Figure 1. Building trust is a necessary step in caring for a community’s cultural heritage. Here, Hattie Hāpai presents an item, emphasizing the emotional importance cherished items carry.
The clinic took place at La Historia on two consecutive Saturdays. With the first day finally arriving, the students were nervous, feeling responsible for the event’s success. The task of consulting with community members on the care of their personal treasures felt daunting, but Passerotti explains that this is customary when working with community partners. “It’s pushing through that discomfort and finding a connection” that matters. “Working in a community museum, like La Historia, makes you pause and think, okay, what is useful to them? What information can I offer?” Sosa-Phal and Peña emphasized the need for the event to be accessible: “if you’re here to educate, educate in terms that are going to be easy for the community to understand.” The focus needed to be on using tools that many already had at their disposal, “not buying a $300 chemical to clean your jewelry.” Furthermore, students needed to demonstrate patience and understanding in their community interactions, which is a key to slowly building trust.

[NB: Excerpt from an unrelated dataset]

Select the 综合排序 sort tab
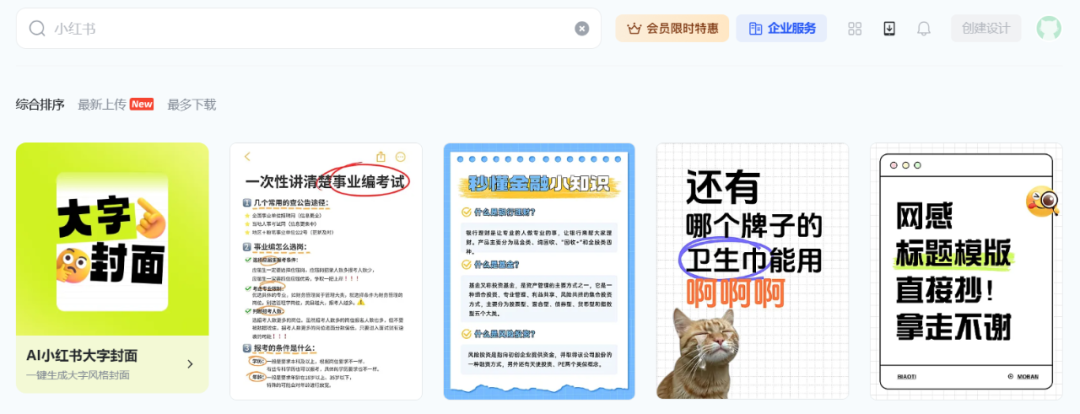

Figure 2. During Tu Historia, students suggested accessible ways to preserve cherished items. In the photo above, Rachel Moore demonstrates how to care for tarnished silver.

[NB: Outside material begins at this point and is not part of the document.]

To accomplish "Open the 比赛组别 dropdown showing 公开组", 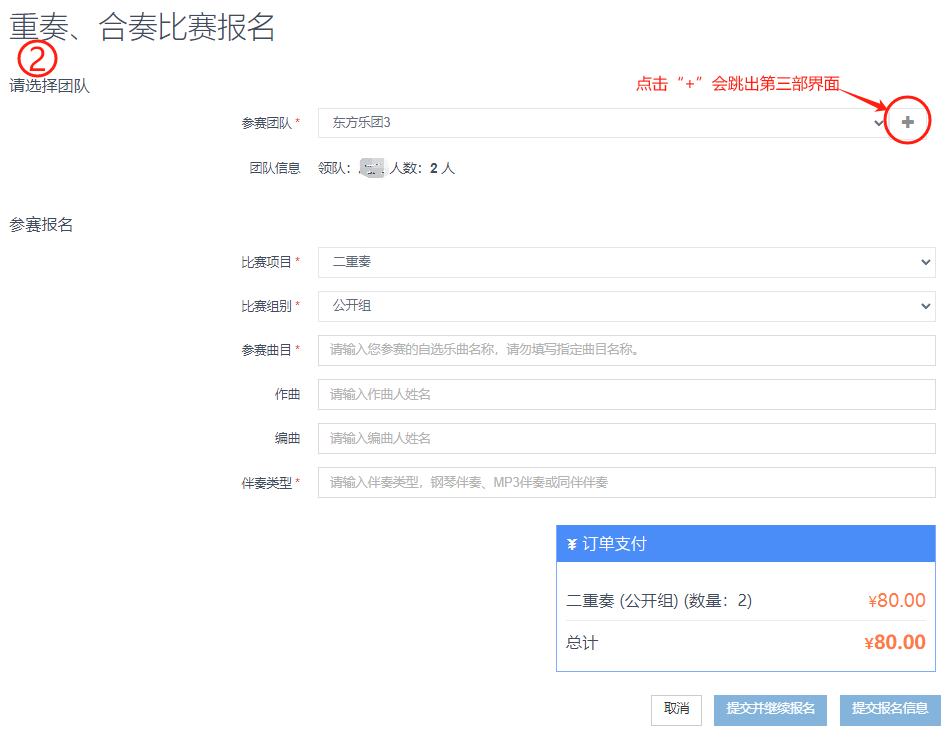I will point(626,306).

The start of the student presentations exemplified an integral aspect of building trust. Each brought in their own personal objects to present on, allowing community members to know the cohort and build trust between them. Sharing their own meaningful items helped establish common ground with attendees and emphasize the deeper emotional value of preservation. That vulnerability opens the door for connection, which is necessary when conservators treat or advise on treasured items deeply enmeshed with personal histories.
On the second day, during the consultation process, the students were expected to come to their consultation from an accessible perspective, ensuring that the average person could follow through with their recommendations. On this second day, the students and participants were able to build a relationship, and by the end, “there was a lot of laughter and it didn’t even look like a clinic. It looked like a couple of friends who got together,” explains Sosa-Phal. The connection left a lasting impression upon the students. Paige Hilman shares that “It was great to be able to bring conservation and preservation discussions outside of the museum and academic environment. I especially enjoyed getting to chat with the community members about what brought them to the event, their roles as family historians, and their relationship with El Monte and La Historia. While event planning has its challenges, these discussions with attendees made it all worth it. I hope to continue pursuing opportunities to bring conservation and community together.” Similarly, Fernanda Baxter emphasizes, “this experience has deeply influenced the way I approach community engagement and taught me the importance of shared ideas and collective action, where every voice is valued, and the needs of the community take precedence over individual agendas.”
When it comes to troubling inequities, conservators, university educators, and larger cultural institutions must not approach community work by “talking down to communities or putting yourself above them, but treating them as partners,” emphasizes Dani. Rosa Peña expands upon this idea, stating that emerging conservators must “be humble enough to listen to what the community has to say and respect the way they have preserved their stuff.” In Anya Dani’s own words, “conservation can be used to uplift communities, especially marginalized communities who have been told that their culture doesn’t matter.” The reality is that marginalized communities have been practicing preservation in their way, often because no one else would. This is a reflection of societal and academic systems’ problematic hierarchies that dictate what and whose culture deserves to be preserved or whose forms of preservation are legitimized. The result is communities becoming custodians of their histories, transforming homes into archives reflecting generations of proof of existence. Within these archives, even banal objects carry meaning through their connection to the community and past generations’ resilience.